**The input**.
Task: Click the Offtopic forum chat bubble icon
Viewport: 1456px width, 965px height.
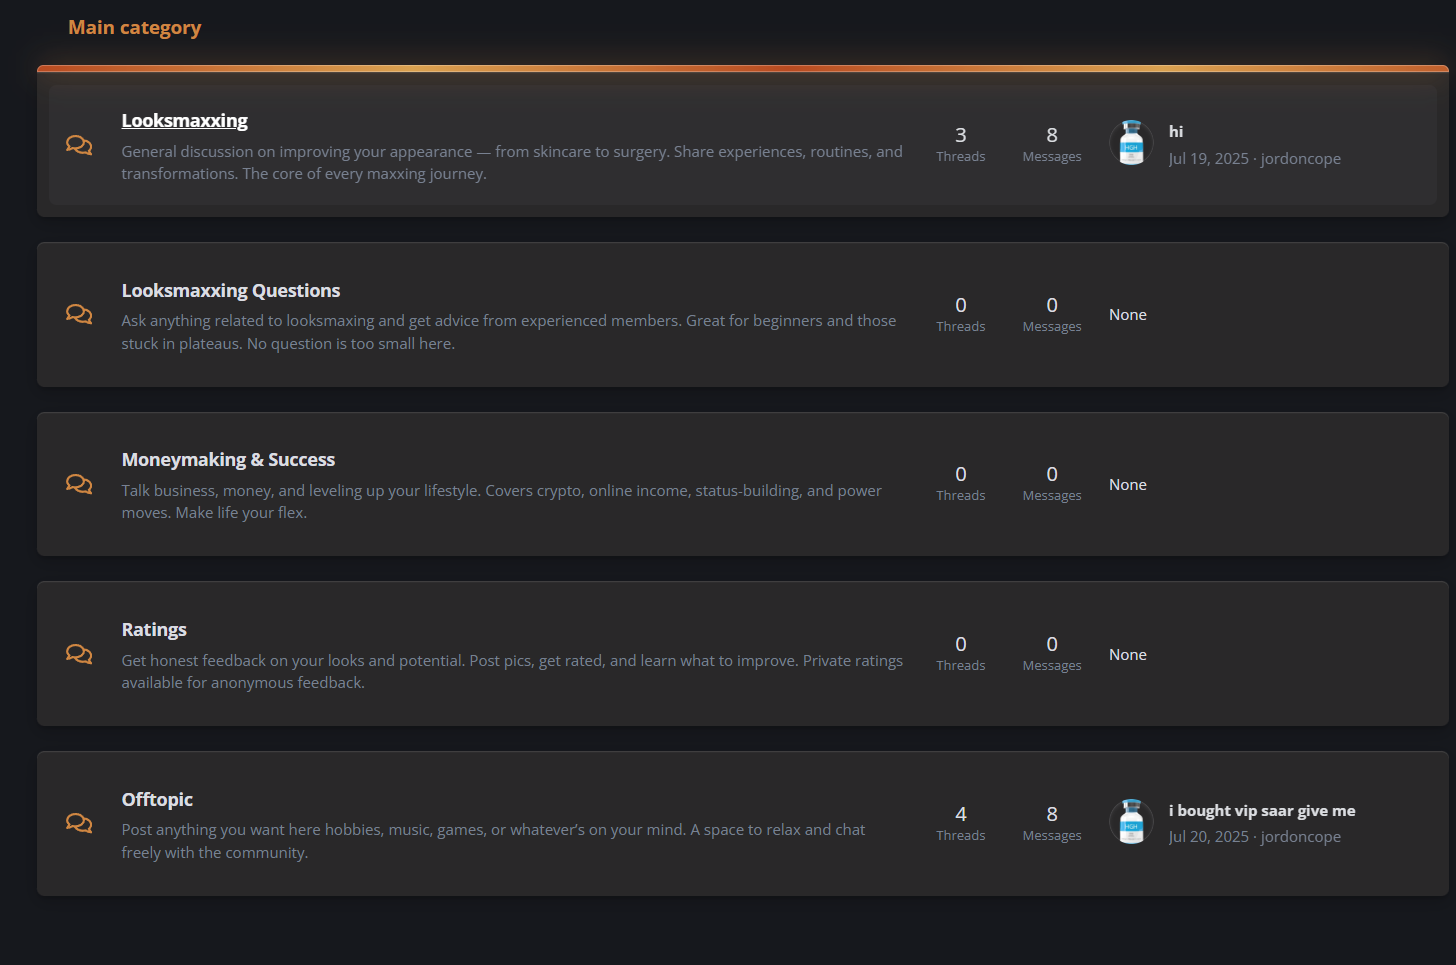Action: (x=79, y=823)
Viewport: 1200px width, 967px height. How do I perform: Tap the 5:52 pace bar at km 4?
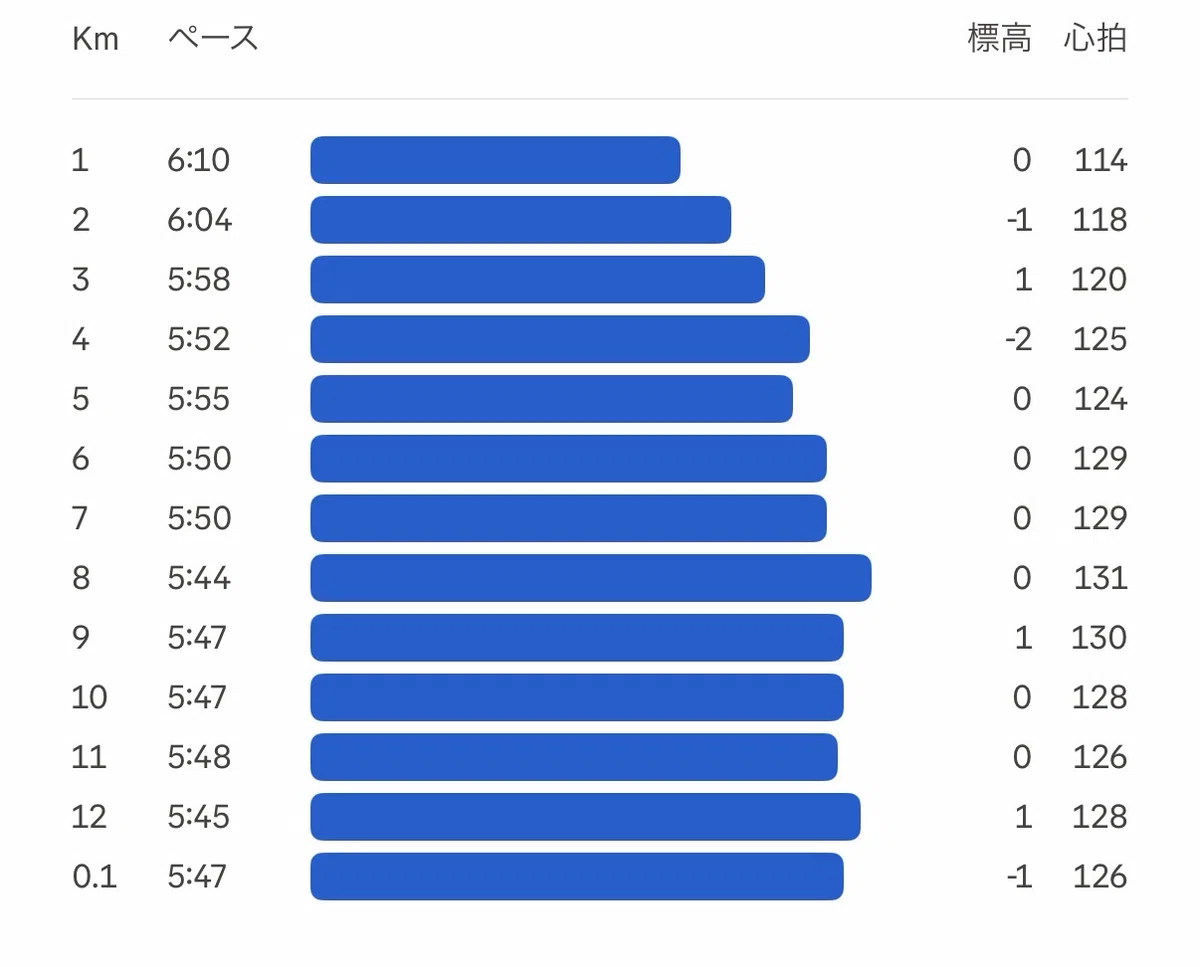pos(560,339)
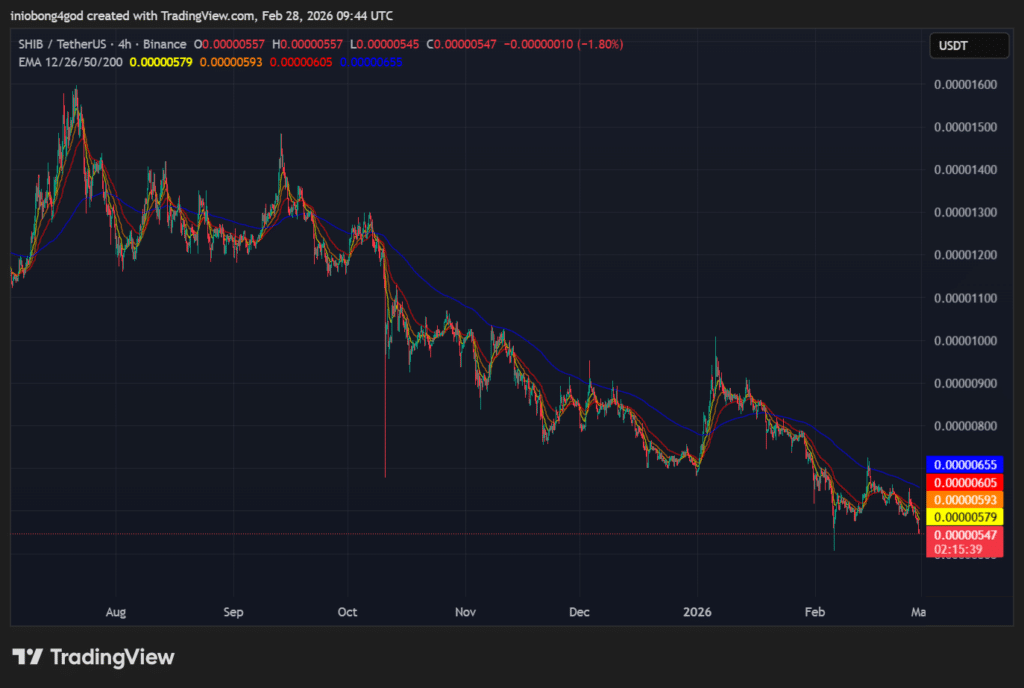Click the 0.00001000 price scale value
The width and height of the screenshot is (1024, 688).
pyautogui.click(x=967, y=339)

--

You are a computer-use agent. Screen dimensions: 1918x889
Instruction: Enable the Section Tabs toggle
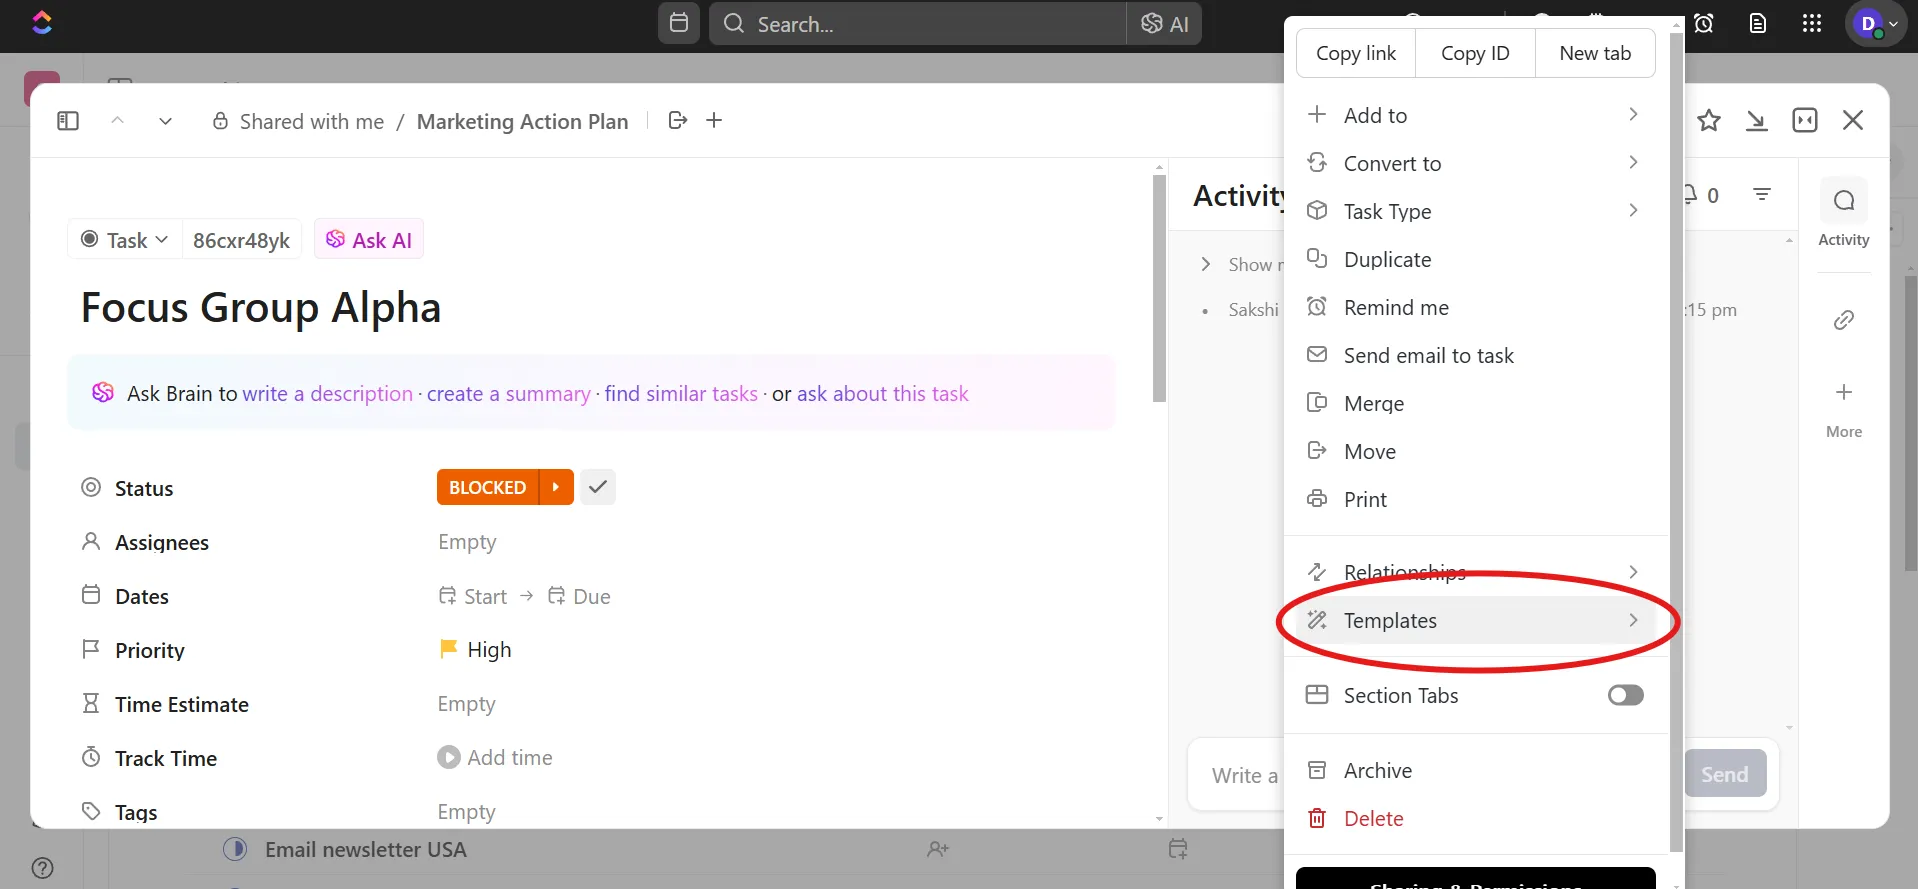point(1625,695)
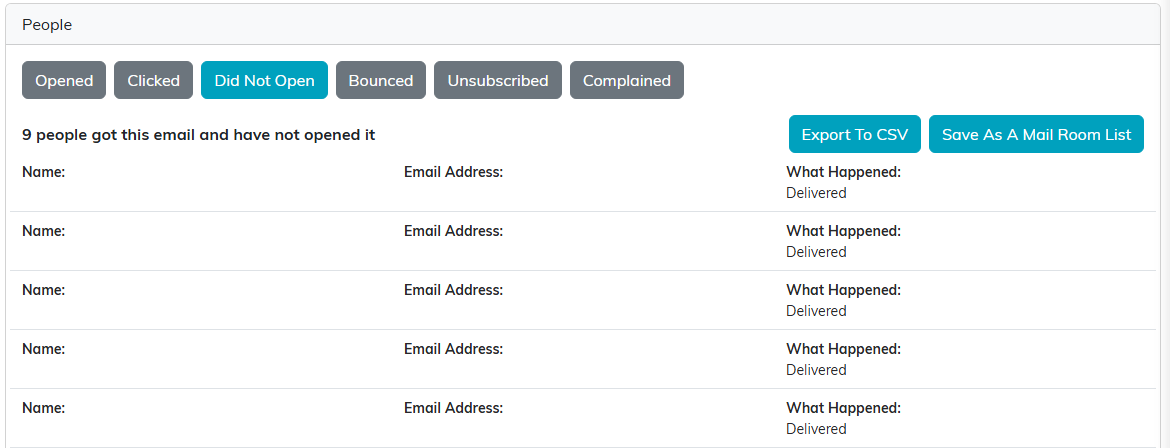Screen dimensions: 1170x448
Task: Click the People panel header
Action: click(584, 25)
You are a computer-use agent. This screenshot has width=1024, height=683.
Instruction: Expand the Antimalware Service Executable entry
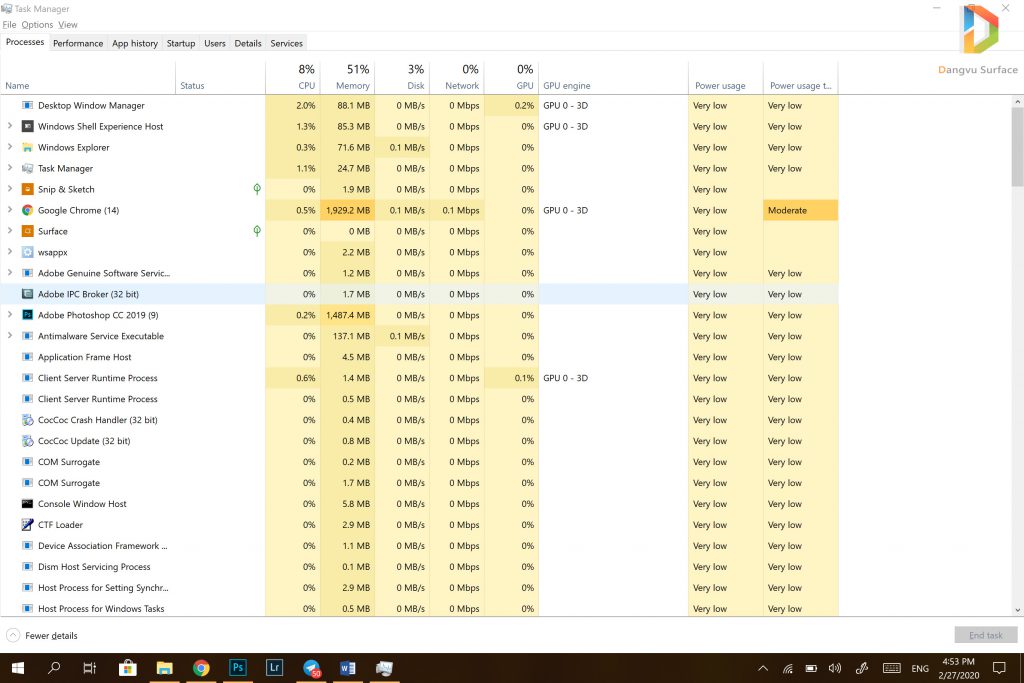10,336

* * *

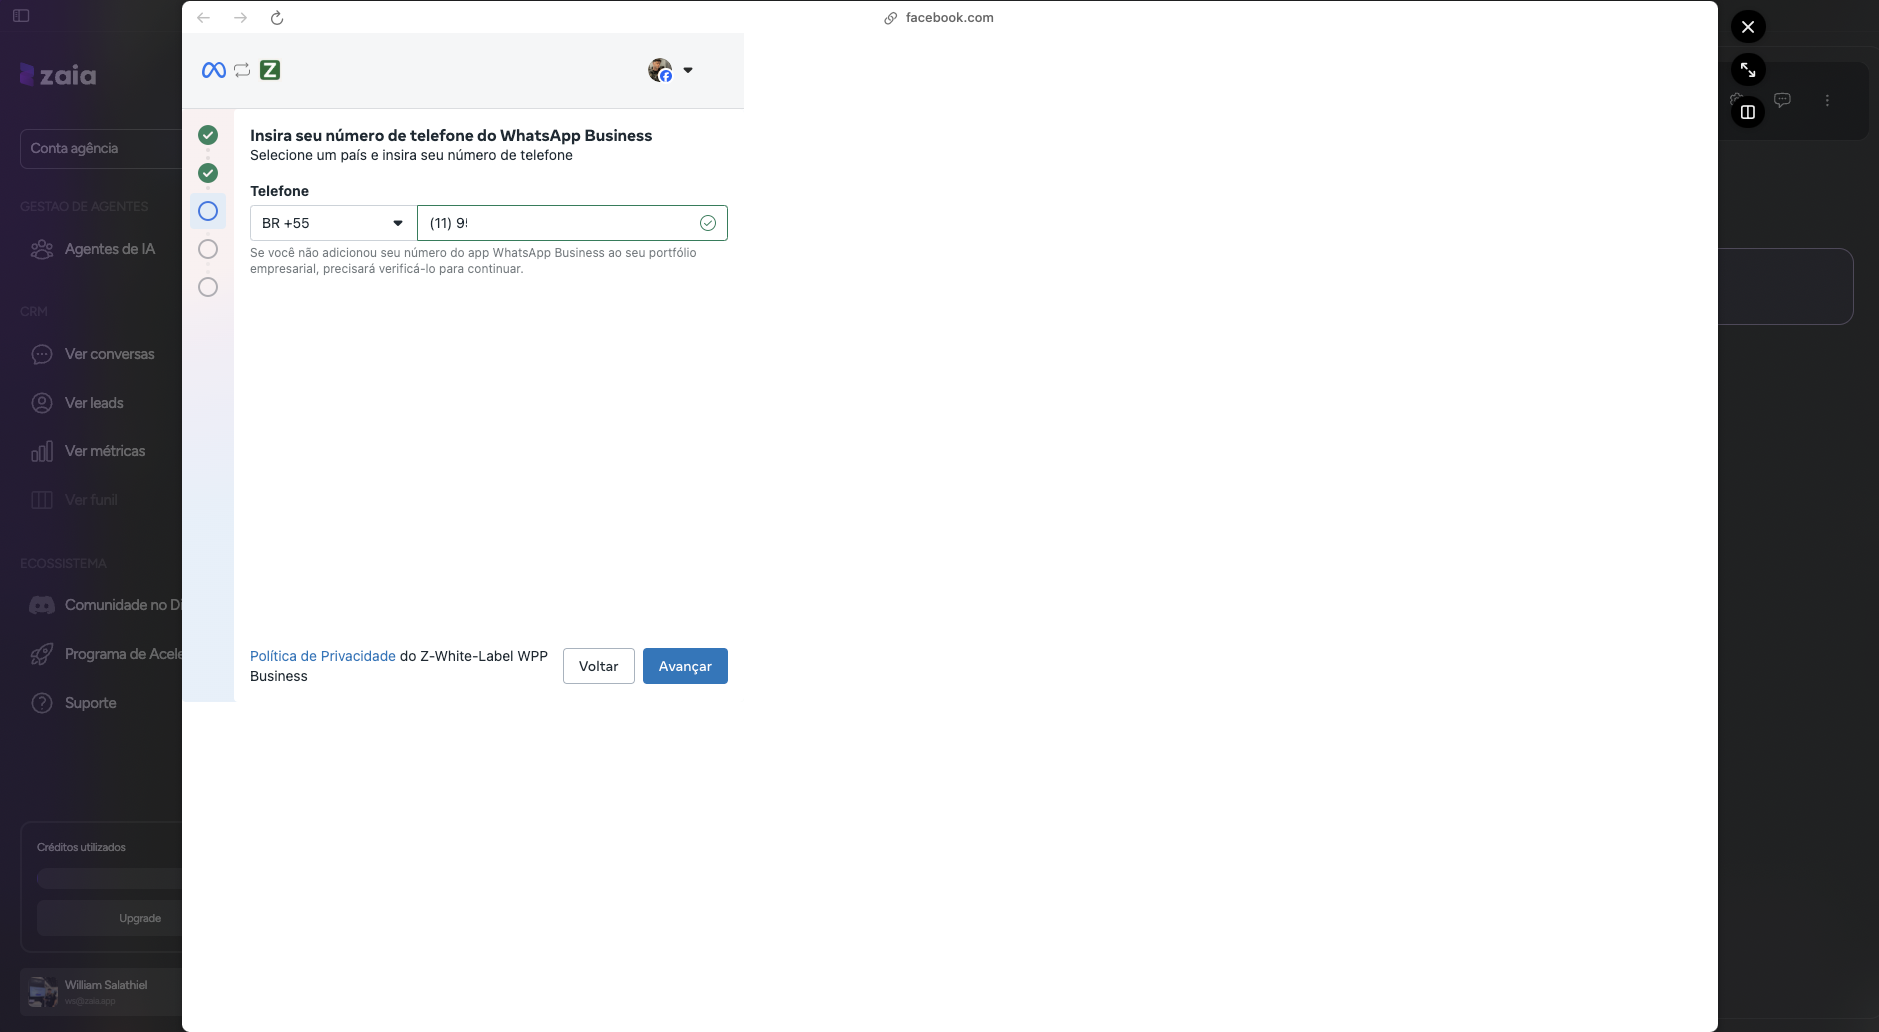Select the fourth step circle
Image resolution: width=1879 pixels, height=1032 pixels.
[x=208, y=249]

**Exercise objective**. The word to find is "computer". Copy every line of the records that holds it.

**Your solution**.
You are a computer-use agent. Screen dimensions: 1918x889
You are a computer-use agent. This screenshot has width=1024, height=683.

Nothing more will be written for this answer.